EXERCISE PROMPT:
In the copy, include all of the listing exactly and none of its pictures.

RECORDS PROVIDED:
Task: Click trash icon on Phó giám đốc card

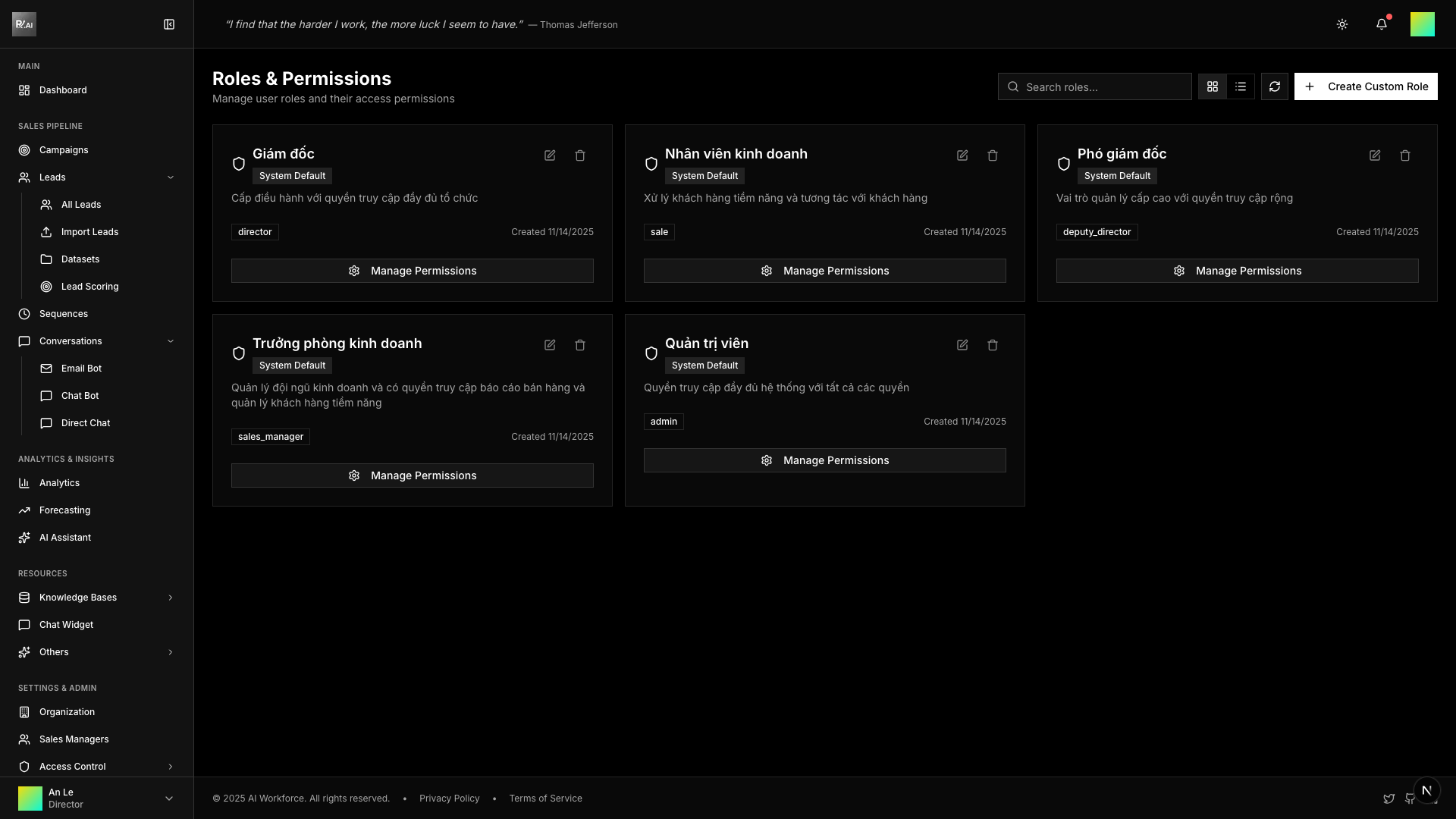Action: pyautogui.click(x=1405, y=155)
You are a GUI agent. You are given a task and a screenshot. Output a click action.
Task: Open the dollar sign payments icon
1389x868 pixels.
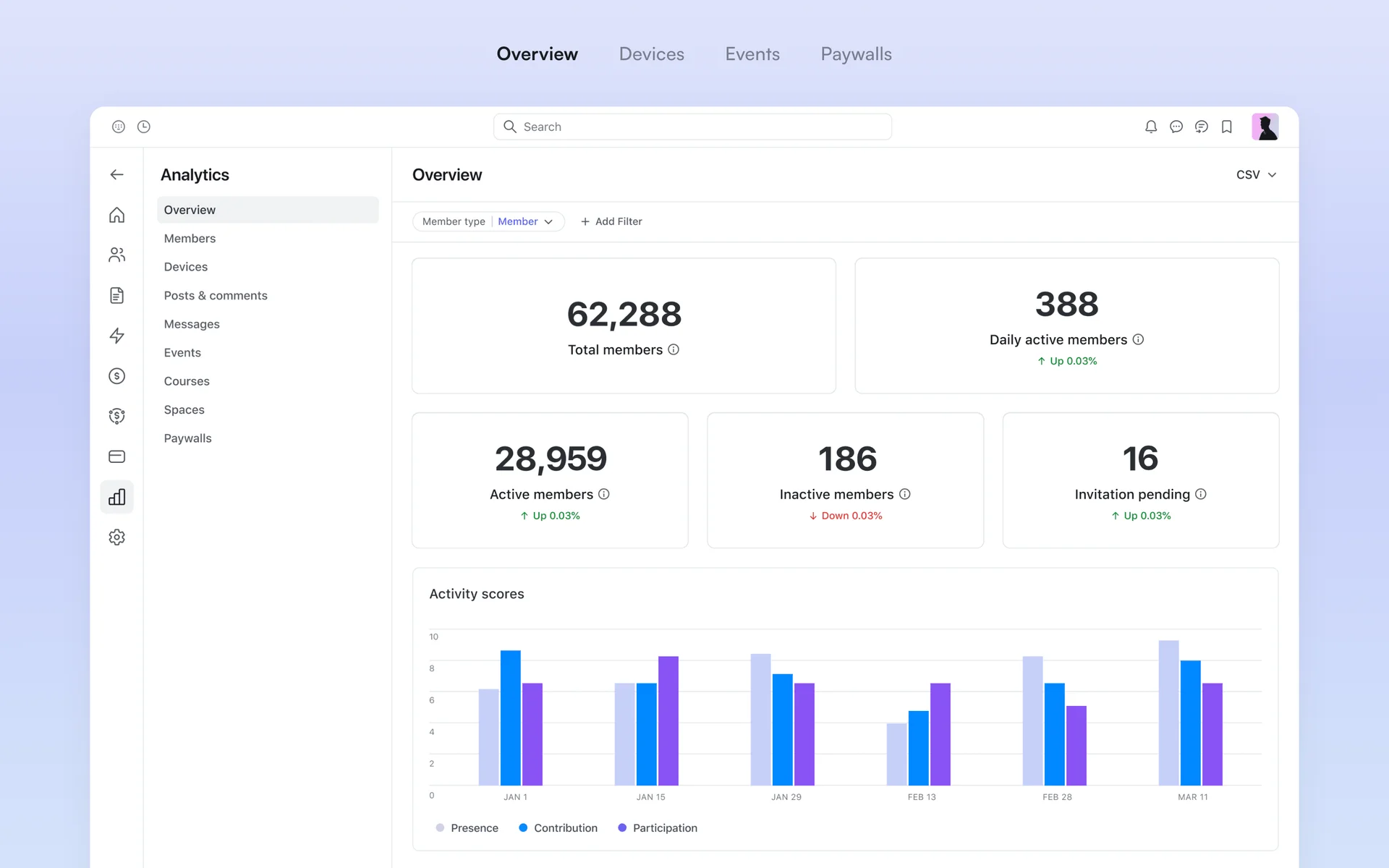point(116,376)
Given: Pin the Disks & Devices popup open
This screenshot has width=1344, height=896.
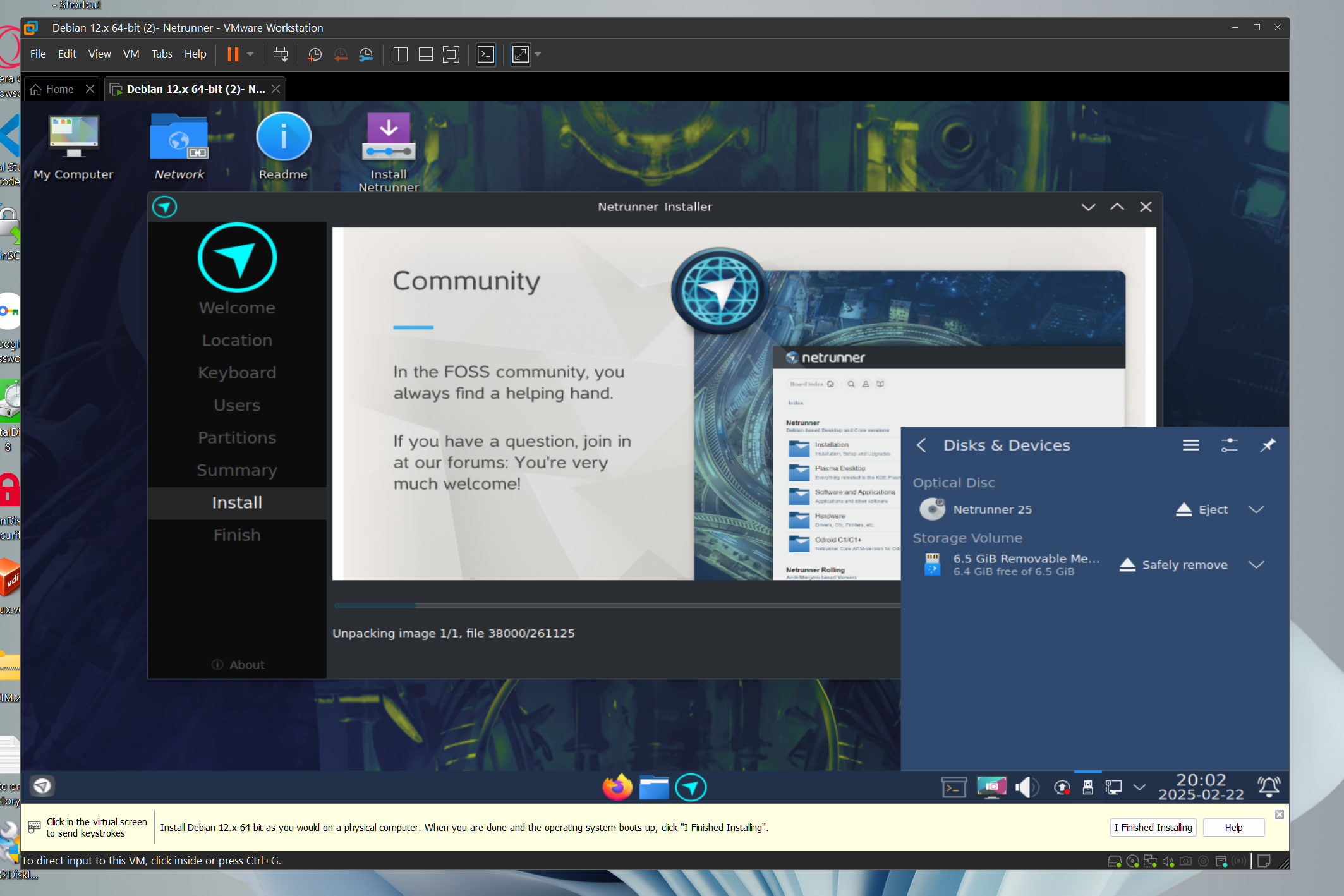Looking at the screenshot, I should point(1268,445).
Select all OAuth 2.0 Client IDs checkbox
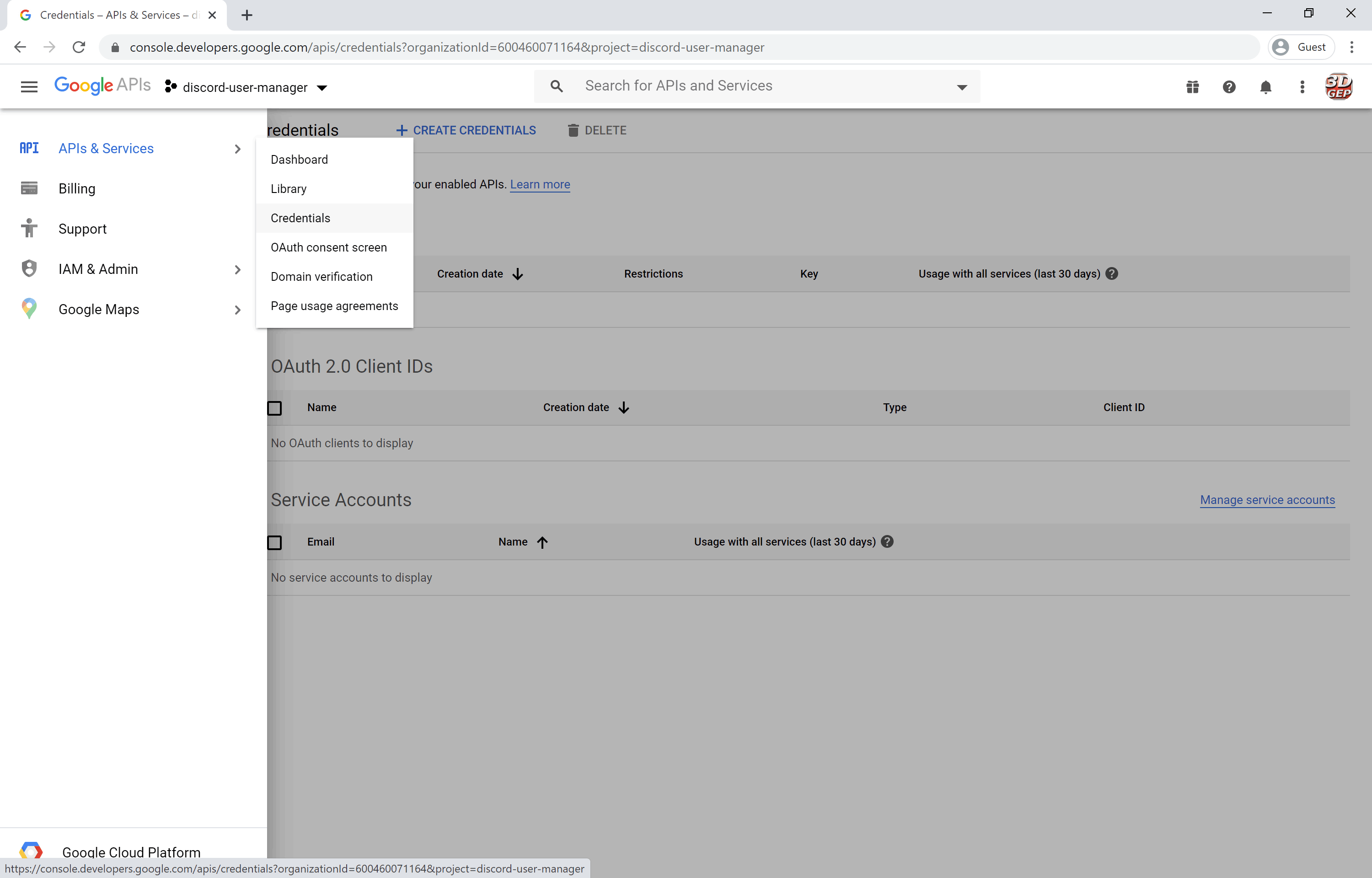The height and width of the screenshot is (878, 1372). (x=275, y=408)
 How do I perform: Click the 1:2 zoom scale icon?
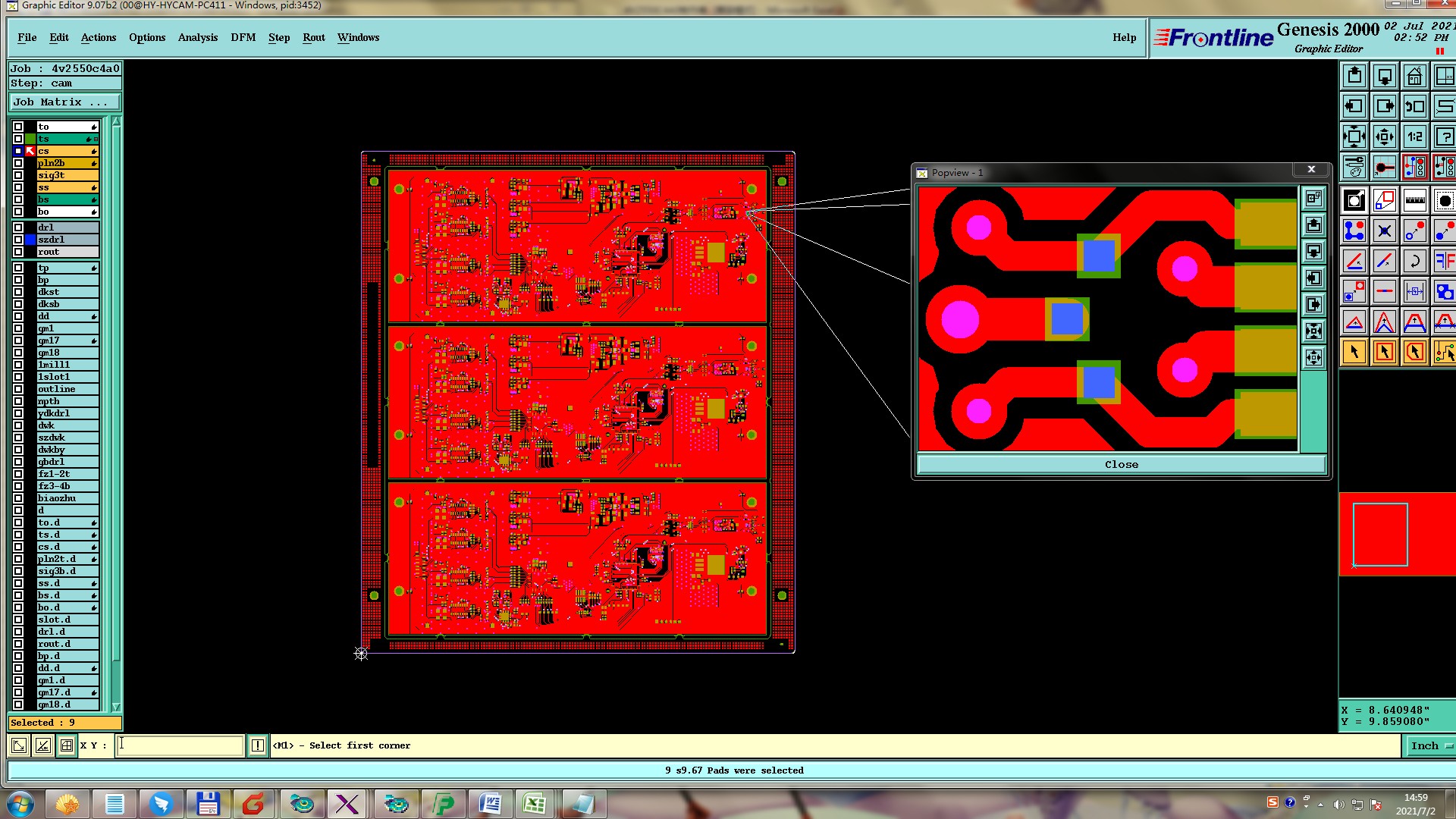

RESPONSE:
Task: Click trash icon on Phó giám đốc card

Action: pyautogui.click(x=1405, y=155)
You are a GUI agent. You are given a task and a screenshot. Output a click action.
Task: Open the dollar sign payments icon
1389x868 pixels.
point(116,376)
Given: Pin the Disks & Devices popup open
This screenshot has width=1344, height=896.
Looking at the screenshot, I should point(1268,445).
Select all OAuth 2.0 Client IDs checkbox
The height and width of the screenshot is (878, 1372). (x=275, y=408)
 How do I perform: Click the 1:2 zoom scale icon?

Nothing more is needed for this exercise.